Out in the air

Out in the air
Out in the air

Tuesday 11 December 2012

God Will Not Help Nigeria Until... (2)









The advent of the industrial revolution in Britain coincided with when men like Thomas Paine began to see through religion for what it is. His Age of Reason still makes reasonable reading today as it did at the time it was published. When the book came out in 1794, Britain was furiously industrialising and religion was subtly backtracking, men like Paine began to question what God had got to do with anything. The transatlantic Paine made some impact with his writings in America as he did in Britain. His sojourn in the United States converged with the acme of America’s revolutionary ferment and this had inspired his Rights of Man.
Today there is the myth that the so-called ‘Founding Fathers’ – hey, there were Mothers too – midwived the United States using Christianity as their frame of reference. Nothing can be farther from truth. Certainly, there was a kind of revivalist mentality at the time, but this can easily be put down to the air of triumphalist redetermination of history that America has, today, done to a fine art. America was the Promised Land, the New Everything, the New Jerusalem and Mecca for erstwhile British subjects. But the architects of America’s independence and constitution were far less religious than some would like to believe. Thomas Jefferson was more of a deist than a theist. George Washington was more of a closet freethinker in the sense that the word was used then.
The men who ‘founded’ the United States may just as well have put a seal on their decisions in a Masonic temple rather than a church, which are not the same thing, in spite of wrinkles of whispered kinship. And it was spelt out from the first that there would be a separation of church and state. The trope that is imprinted on American money, In God We Trust, was only self-consciously adopted in the 1950s as America’s national motto after a long chequered use, a phrasal relic whose origin is woolly. The words were culled not exactly to proclaim any sincere trust in God, they were only fully adopted in those heady days when paranoid Uncle Sam thought he was about to be upstaged by ‘godless’ uncomradely Comrade Stalin.

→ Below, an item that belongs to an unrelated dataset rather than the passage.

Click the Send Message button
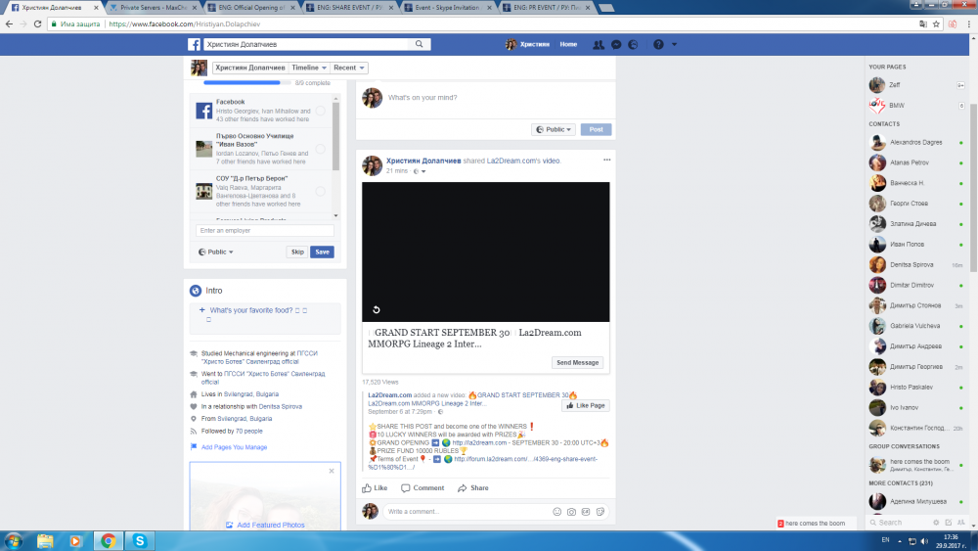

Although the extreme religious right do use the ‘godless’ pretext for the Soviet Union’s collapse, the fact is that today, a country like the UK or Holland has more people who are gleefully irreligious than the Soviet in its heyday. The Soviet Union’s failure was the failure of communism, a system whose integrity is often compromised by needless introversion, dehumanisation and hypocrisy, and the fact that its chief praxists always try to make a religion of it. In other words, the failure of communism is a failure of a state religion that has its minor if ruthless gods. Stalin’s Soviet. Castro’s Cuba. Ceausescu’s Romania. Pol Pot’s Cambodia. Mao’s China. Today, China’s leaders are no more or less religious than Mao, but they have been able to take China in another direction. China, in spite of its vestigial, if repressive socialism, now proudly and brutally aspires to be the new Golconda. Needless to say the Chinese are not appealing to any god to help them develop, again it’s all about hard graft (not the sort of rank ‘graft’ we do in Nigeria), a kind of new-age-thin Confucianism is only used as a rough guide to growth.     

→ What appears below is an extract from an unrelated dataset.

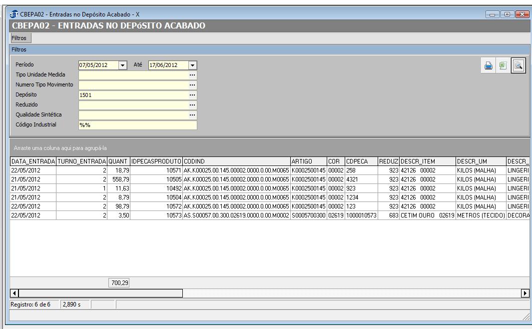
Task: Open lookup for Qualidade Sintética field
Action: (x=192, y=115)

I remember a reply I gave in a forum when someone (a Catholic) said that Western civilisation owes everything to the Christian Church. A startling, although not uncommon, declaration, considering how the Catholic imperium still casts a shadow over reason and the quest for knowledge beyond the intellectual rims of the Church, a carryover of its persecutions of scientists – or natural philosophers as they were called – like Galileo and Giordano Bruno. I countered this widely-held misconception with the riff that Japanese might as well thank Shinto ‘religion’ for their 20th century leap. By the way, those who are working in the overwhelmingly busy anthills of American sciences do not begin their day muttering In God We Trust. Nor do they spend time singing In Science We Trust, they just get on with their boffinage and hope for results.

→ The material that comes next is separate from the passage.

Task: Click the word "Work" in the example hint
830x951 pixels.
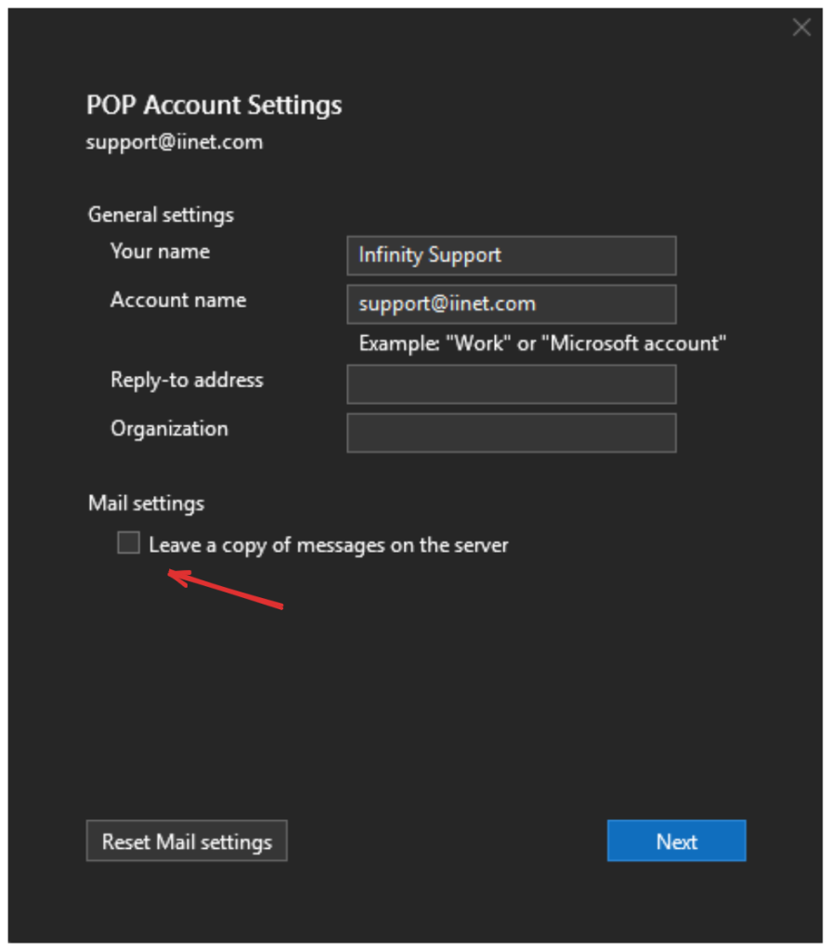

Now I shall hypothesise the possibility of God. As it is, ‘personal relationships’ between God and his (or her or its) creatures have always been so fraught that someone who is patently ‘sinless’, or rather ‘righteous’, might find himself in the grip of cancerous calvary which no medicine or prayer would be able to assuage, which of course might, again, conveniently call forth the convoluted obfuscation of God’s way being mysterious. Now if the relationship between an individual and God is so tricky, how would it be between him (okay, let’s make God a man, Mr. God sounds good) and something as impersonal as a country? And even if the hypothetical God wishes to favour a country, how does Nigeria qualify? Are the millions of churches and chapels and camps and prayer & worship lean-tos we have erected enough justification? Or how we have made idiomatic mimicry of his name? We all abuse, insult and deceive one another with the constant and perfunctory references to God, as if we are some kind of malfunctioning androids echoing a long-declassified codeword. Our appeals to God are no more sincere than the oaths taken by our politicians to be our servant – they are commonly hollow, magnificent examples of self-hoaxery. Although the bleating of God’s name is becoming louder and deafening, things are getting worse and worse in the country. It is no longer a secret that we love Mammon far more than we know this nondescript slippery thing called God, most of us have built shrines for the former in our hearts and heads while using our mouths to shout God.